Yes, I know Perl is not Python. Even so, I remember an article written by a Java programmer who lamented the extra abstraction many Java developers put into their libraries when compared to Perl programmers. Unfortunately, I can't find that articel right now.
But the moral of the story is that I would expect that Python's libraries don't use object factories as much as Java libraries do, and that by hitting the "right" abstraction level (as compared to designing so openly that any abstraction level will do), Python libraries are very useful, where Java libraries need extra configuration. I expect that, because many programmers hold that view.
I don't see duck-typing as making a whole lot of sense for writing libraries. If your library has a method that requires an object implementing walk() and quack(), the person using your library needs to know this. So you have to document it, and this is best done in a way that the compiler understands, using something like a Java interface.
The only thing that's really missing in Java is an easy way to retroactively declare a new interface for an existing class whose code you can't change. For example, it should be possible to define interfaces that are subsets of the methods in java.lang.String.

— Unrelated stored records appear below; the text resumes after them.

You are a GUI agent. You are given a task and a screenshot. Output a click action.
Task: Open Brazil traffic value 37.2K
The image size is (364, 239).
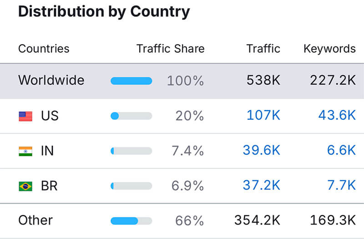[261, 186]
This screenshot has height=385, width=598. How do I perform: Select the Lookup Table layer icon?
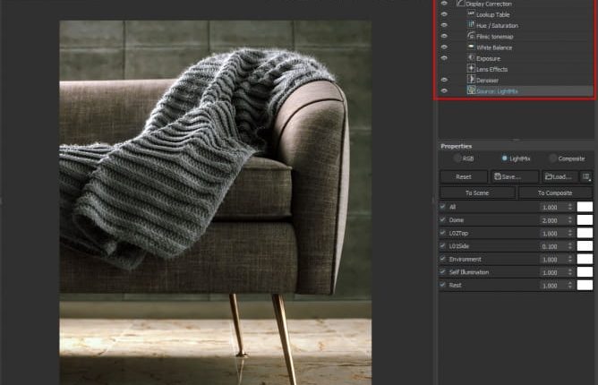(471, 15)
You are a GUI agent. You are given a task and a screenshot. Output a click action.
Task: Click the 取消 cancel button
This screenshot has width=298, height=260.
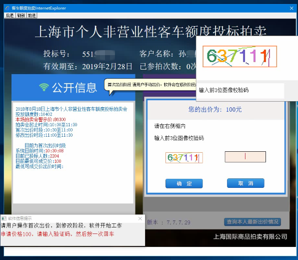[246, 183]
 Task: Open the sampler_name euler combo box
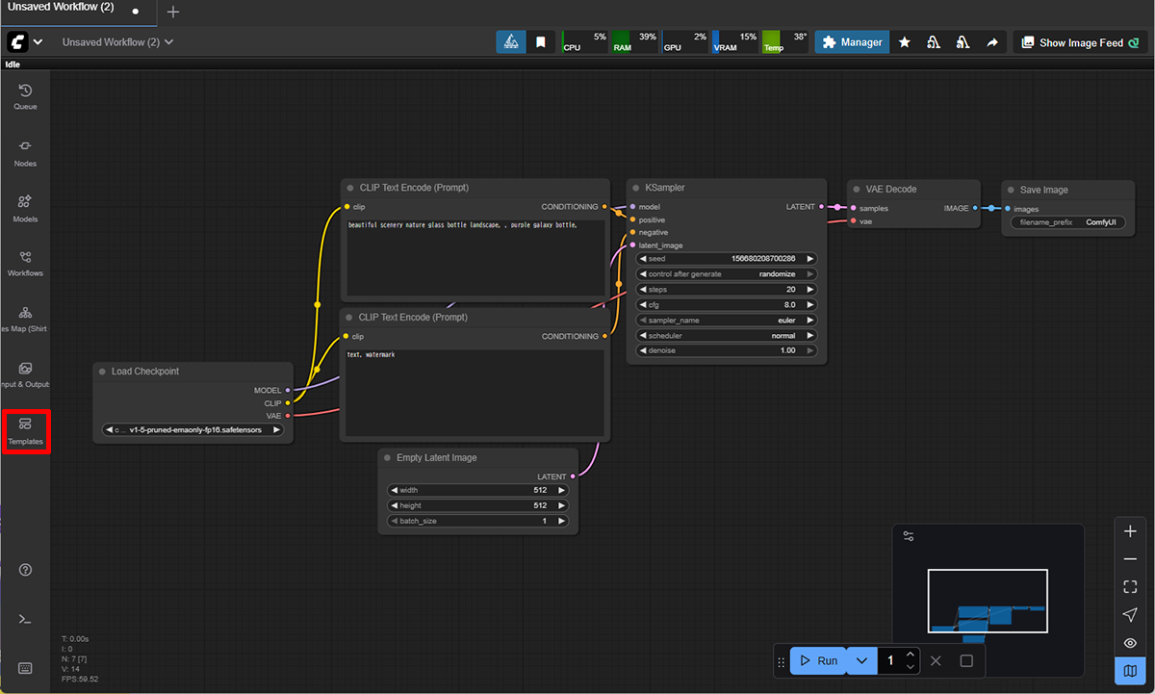pyautogui.click(x=727, y=321)
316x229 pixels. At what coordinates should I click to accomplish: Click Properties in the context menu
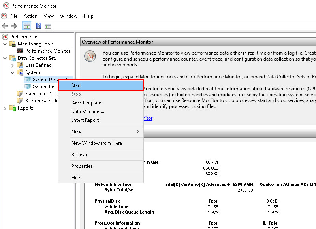[82, 166]
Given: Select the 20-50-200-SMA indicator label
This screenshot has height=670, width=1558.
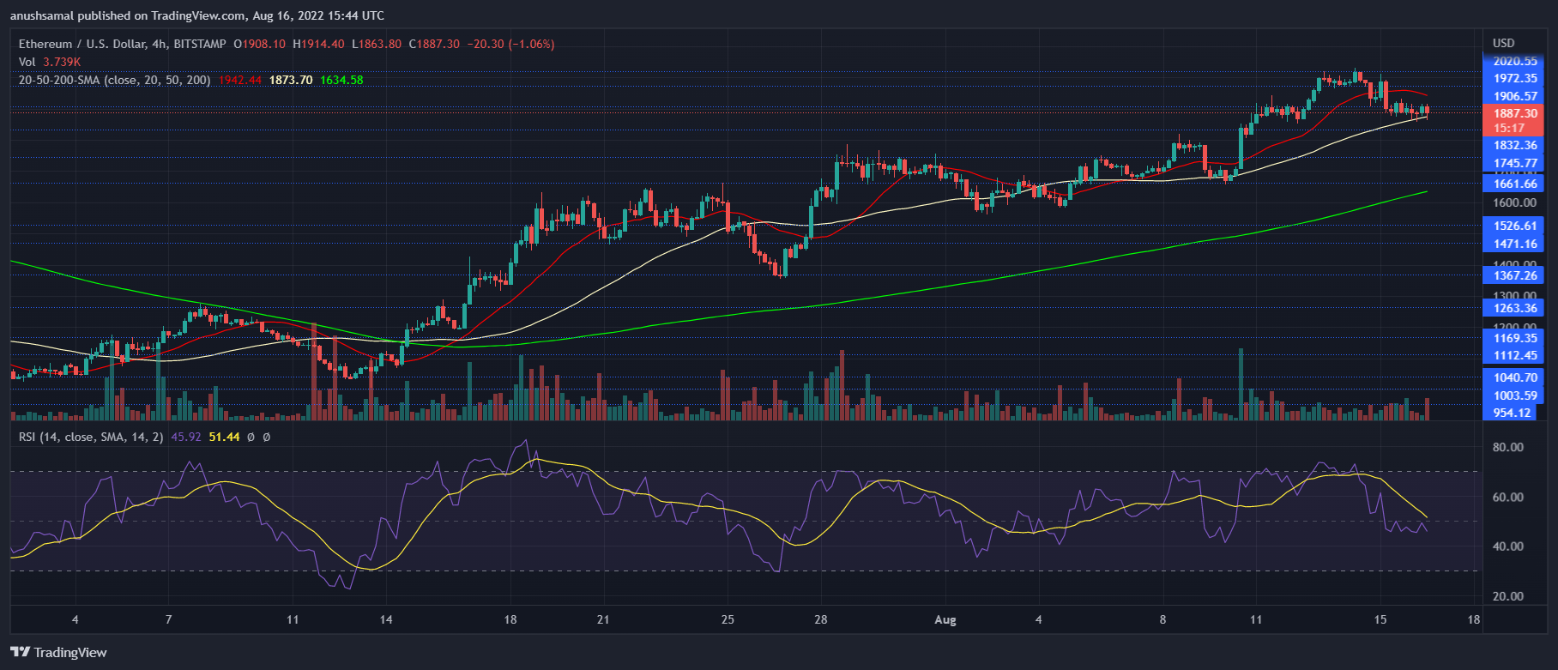Looking at the screenshot, I should (x=114, y=80).
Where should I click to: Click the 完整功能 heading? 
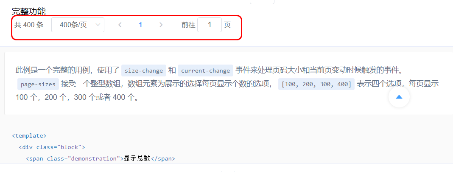(28, 11)
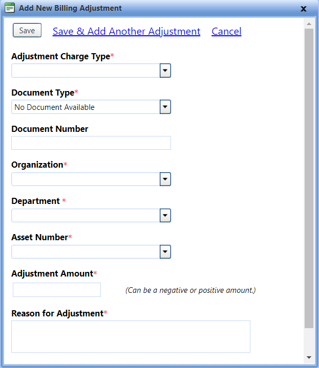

I believe Alice is based on Mozart-Oz, which uses a dataflow concurrency model that is not really new - though it is really cool. Erlang was an earlier language that has a similar concurrency model.
I've done quite a bit of work in the last two years with REALbasic which, like Objective-C, has an easy syntax for adding methods to existing classes.
This has long been touted as why Objective-C and NextStep were so powerful for library development - you don't need factories everywhere if you can extend classes rather than subclassing just to add functionality.
Note: in REALbasic this is limited to adding methods, not doing overrides. It's interesting to see how much power this relatively minor feature adds. It also makes for much more robust code - you aren't casting return variables all over the place because you've extended the original signature so the base type is acceptable.
Can you give any further details about your experiences with RealBasic -- what's been good and bad? Thanks. It's one of the tools I've thought of exploring.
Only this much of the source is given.